* _EXERCISE OBJECTIVE_: Scan the listing below and copy each line holding the word "will".

--- DATASET EXTRACT Enclosed Below ---

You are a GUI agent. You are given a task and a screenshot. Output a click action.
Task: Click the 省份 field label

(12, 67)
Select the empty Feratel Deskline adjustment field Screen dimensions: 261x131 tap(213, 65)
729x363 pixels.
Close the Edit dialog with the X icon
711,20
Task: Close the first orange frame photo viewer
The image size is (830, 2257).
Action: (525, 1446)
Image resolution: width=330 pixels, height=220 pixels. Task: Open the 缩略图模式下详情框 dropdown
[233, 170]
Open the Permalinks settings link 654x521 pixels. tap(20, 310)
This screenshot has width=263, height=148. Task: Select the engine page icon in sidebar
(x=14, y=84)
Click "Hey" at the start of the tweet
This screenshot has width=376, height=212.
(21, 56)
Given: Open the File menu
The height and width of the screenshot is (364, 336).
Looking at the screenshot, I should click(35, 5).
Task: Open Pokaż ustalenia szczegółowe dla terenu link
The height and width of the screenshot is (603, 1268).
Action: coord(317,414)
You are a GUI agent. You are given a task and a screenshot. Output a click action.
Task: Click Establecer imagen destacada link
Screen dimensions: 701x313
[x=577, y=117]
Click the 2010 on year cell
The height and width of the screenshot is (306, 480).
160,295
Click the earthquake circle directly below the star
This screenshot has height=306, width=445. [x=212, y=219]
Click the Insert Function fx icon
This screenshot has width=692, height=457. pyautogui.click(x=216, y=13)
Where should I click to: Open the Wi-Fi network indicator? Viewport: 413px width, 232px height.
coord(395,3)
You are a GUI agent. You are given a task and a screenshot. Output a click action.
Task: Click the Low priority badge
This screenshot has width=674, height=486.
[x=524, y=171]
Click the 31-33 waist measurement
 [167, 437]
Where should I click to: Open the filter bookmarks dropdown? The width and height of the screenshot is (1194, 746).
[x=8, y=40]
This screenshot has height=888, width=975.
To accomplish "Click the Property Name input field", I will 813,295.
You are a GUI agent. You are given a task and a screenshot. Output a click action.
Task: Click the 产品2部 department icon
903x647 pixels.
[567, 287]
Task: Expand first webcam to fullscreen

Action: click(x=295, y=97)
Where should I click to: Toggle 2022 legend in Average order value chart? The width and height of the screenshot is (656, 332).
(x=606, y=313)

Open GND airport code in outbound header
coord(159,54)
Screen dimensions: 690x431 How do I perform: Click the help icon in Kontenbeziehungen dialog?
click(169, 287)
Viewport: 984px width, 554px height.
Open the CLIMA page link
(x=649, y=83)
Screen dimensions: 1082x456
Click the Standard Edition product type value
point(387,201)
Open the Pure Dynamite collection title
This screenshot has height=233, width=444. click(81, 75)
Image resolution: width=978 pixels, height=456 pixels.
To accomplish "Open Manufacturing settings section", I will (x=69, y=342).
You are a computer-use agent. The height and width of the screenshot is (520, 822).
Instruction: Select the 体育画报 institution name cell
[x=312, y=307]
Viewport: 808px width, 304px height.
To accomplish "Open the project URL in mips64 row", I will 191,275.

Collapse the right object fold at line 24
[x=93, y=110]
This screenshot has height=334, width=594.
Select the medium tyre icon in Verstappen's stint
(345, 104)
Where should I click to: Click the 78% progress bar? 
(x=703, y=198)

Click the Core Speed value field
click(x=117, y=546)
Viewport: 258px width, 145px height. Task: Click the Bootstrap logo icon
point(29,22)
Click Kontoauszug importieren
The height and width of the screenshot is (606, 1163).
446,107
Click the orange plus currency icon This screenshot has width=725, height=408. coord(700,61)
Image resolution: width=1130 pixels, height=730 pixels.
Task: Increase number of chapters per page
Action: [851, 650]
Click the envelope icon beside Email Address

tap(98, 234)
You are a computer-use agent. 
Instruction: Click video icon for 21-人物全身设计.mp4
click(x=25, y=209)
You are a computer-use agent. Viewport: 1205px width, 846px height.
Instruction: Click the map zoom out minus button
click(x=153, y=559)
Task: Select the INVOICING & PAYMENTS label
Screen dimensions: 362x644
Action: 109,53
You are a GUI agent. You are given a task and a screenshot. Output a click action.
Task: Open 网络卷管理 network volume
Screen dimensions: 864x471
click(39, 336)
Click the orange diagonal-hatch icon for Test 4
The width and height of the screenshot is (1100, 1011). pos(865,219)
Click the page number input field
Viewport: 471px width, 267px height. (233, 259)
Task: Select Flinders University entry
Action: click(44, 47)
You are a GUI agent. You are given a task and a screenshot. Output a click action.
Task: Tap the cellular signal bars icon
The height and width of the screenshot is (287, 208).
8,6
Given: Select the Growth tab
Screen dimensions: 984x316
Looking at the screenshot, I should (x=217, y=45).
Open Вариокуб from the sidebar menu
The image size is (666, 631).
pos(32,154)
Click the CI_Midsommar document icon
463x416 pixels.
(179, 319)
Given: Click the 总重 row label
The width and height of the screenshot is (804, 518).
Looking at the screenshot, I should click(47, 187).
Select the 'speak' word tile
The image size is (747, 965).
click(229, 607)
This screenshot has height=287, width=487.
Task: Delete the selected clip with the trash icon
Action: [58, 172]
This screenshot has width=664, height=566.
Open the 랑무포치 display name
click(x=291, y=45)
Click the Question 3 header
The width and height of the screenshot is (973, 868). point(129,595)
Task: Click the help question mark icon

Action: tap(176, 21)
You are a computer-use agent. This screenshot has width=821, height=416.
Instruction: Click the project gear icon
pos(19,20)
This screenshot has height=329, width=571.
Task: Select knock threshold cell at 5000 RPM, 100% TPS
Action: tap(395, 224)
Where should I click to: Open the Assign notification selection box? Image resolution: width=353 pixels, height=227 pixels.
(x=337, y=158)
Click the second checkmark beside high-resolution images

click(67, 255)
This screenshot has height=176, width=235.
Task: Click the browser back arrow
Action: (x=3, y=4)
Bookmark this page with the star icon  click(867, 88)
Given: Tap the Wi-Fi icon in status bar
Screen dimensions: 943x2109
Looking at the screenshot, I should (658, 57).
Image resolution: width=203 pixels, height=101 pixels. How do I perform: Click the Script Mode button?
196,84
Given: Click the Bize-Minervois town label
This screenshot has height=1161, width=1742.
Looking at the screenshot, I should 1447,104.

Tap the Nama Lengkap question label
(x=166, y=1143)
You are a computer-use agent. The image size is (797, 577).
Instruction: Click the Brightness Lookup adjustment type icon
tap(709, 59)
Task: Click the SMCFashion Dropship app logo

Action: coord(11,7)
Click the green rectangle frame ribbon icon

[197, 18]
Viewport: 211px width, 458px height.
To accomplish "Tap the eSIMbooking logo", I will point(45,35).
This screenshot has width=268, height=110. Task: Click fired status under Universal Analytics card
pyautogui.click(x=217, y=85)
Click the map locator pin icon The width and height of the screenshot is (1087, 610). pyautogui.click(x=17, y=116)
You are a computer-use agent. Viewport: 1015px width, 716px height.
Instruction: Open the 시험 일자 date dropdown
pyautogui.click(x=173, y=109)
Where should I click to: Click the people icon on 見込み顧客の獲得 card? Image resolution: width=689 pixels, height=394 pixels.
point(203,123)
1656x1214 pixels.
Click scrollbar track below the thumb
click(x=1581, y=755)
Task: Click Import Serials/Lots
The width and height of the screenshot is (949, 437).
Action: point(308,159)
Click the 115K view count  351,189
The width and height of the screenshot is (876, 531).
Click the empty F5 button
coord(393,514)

--- End of Enclosed DATASET EXTRACT ---

* _OUTPUT BELOW_:
To accomplish "Click the Property Name input field", I will 813,295.
To accomplish "Open Manufacturing settings section", I will (x=69, y=342).
To accomplish "Open the project URL in mips64 row", I will 191,275.
To accomplish "Tap the eSIMbooking logo", I will point(45,35).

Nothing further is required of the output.